Female Barbary ground squirrels control their territory while males fly solo
New research uncovers the social lives of this African squirrel species
Chrumps on Wikimedia Commons (CC BY-SA 4.0)
Since the 1980s, researchers have generally agreed that squirrels’ social structures are determined primarily by the females’ tendency to occupy a given territory. In a paper recently published in the Journal of Mammalogy, scientists took a closer look at the lives of Barbary ground squirrels to find out if they also exhibited this behavior.

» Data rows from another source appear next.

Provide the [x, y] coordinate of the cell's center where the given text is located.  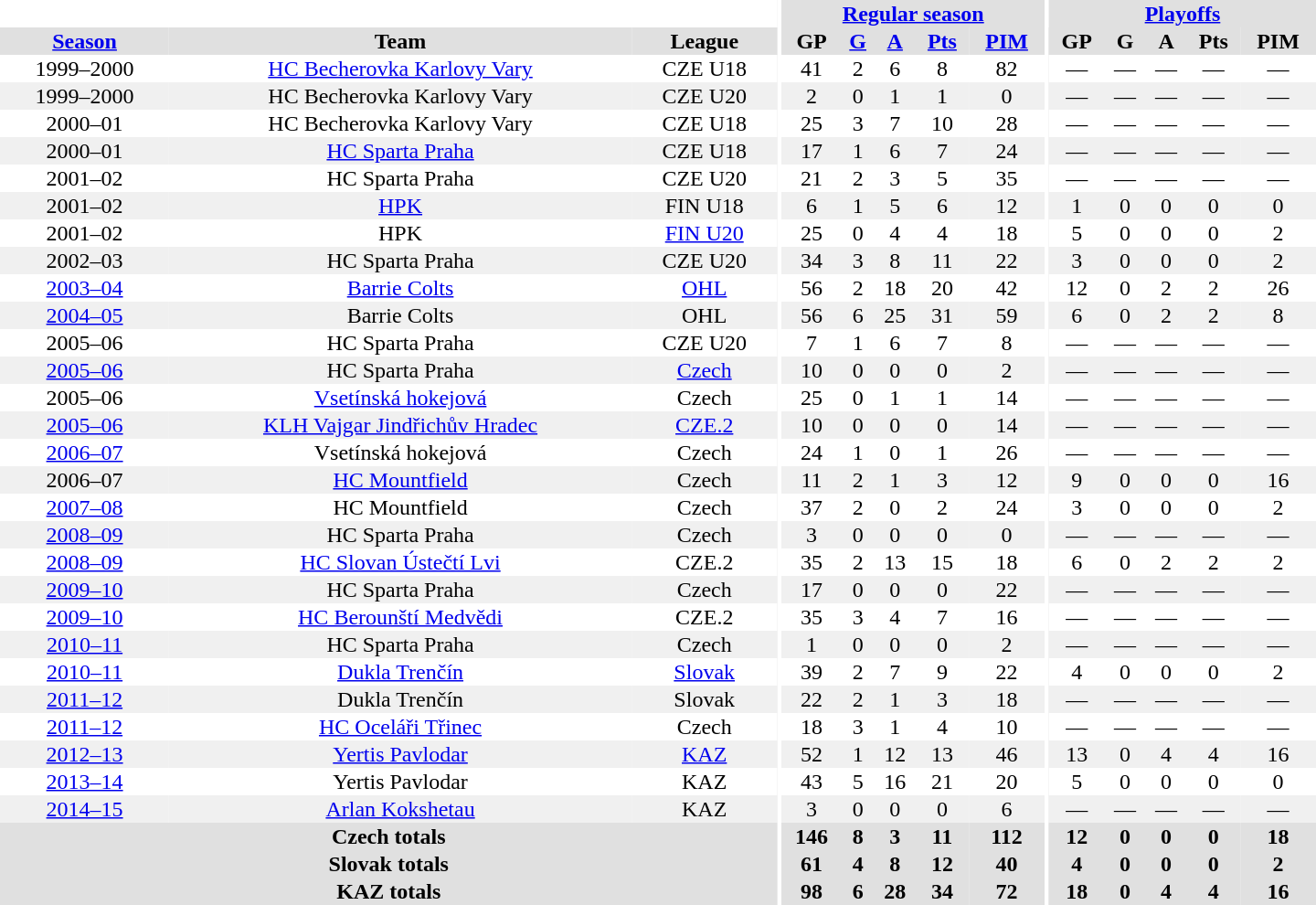
Season [84, 41]
2002–03 [84, 260]
2014–15 [84, 809]
Czech totals [389, 836]
52 [812, 754]
15 [942, 562]
FIN U18 [705, 206]
146 [812, 836]
61 [812, 864]
72 [1007, 891]
2013–14 [84, 781]
59 [1007, 315]
2003–04 [84, 288]
31 [942, 315]
League [705, 41]
43 [812, 781]
82 [1007, 69]
42 [1007, 288]
HC Slovan Ústečtí Lvi [400, 562]
Arlan Kokshetau [400, 809]
Team [400, 41]
Playoffs [1183, 14]
Slovak totals [389, 864]
98 [812, 891]
FIN U20 [705, 233]
37 [812, 507]
41 [812, 69]
46 [1007, 754]
39 [812, 672]
2012–13 [84, 754]
KLH Vajgar Jindřichův Hradec [400, 425]
HC Berounští Medvědi [400, 617]
112 [1007, 836]
KAZ totals [389, 891]
2004–05 [84, 315]
Regular season [914, 14]
2007–08 [84, 507]
HC Oceláři Třinec [400, 727]
40 [1007, 864]
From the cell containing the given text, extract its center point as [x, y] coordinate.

The researchers expected that, if the Barbary squirrels follow the behavioral patterns shown in other species of ground-dwelling squirrels in Africa, then the females would be “philopatric” (the ones who determine where the group lives) and males would be the dispersing sex, who must leave their family territories once they become adults to live alone or in all-male groups.
Although the Barbary ground squirrel is native to Morocco and parts of Algeria, this study focused on an invasive population in the Canary Islands. The squirrels were live-trapped and marked for later identification, then released and observed through binoculars from morning to night. The relative stability of female and male groups was also measured by closely watching which individuals shared burrows each night, among other techniques that measured home range size and genetic relatedness.
After spending about three breeding seasons with the squirrels, the research team had their answers. They concluded that the Barbary ground squirrels' social organization was just as they predicted. Interestingly, though, adult male and female squirrels share the same spaces during the day, but sleep separately at night.
In general, these squirrels were found to be far more gregarious (social) than initially thought, with surprising communal behavior from even lactating and nursing females. As the only living species in the genus Atlantoxerus — and an invasive one at that — the Barbary squirrel can now be better managed in areas where they are considered invasive and may endanger other wildlife.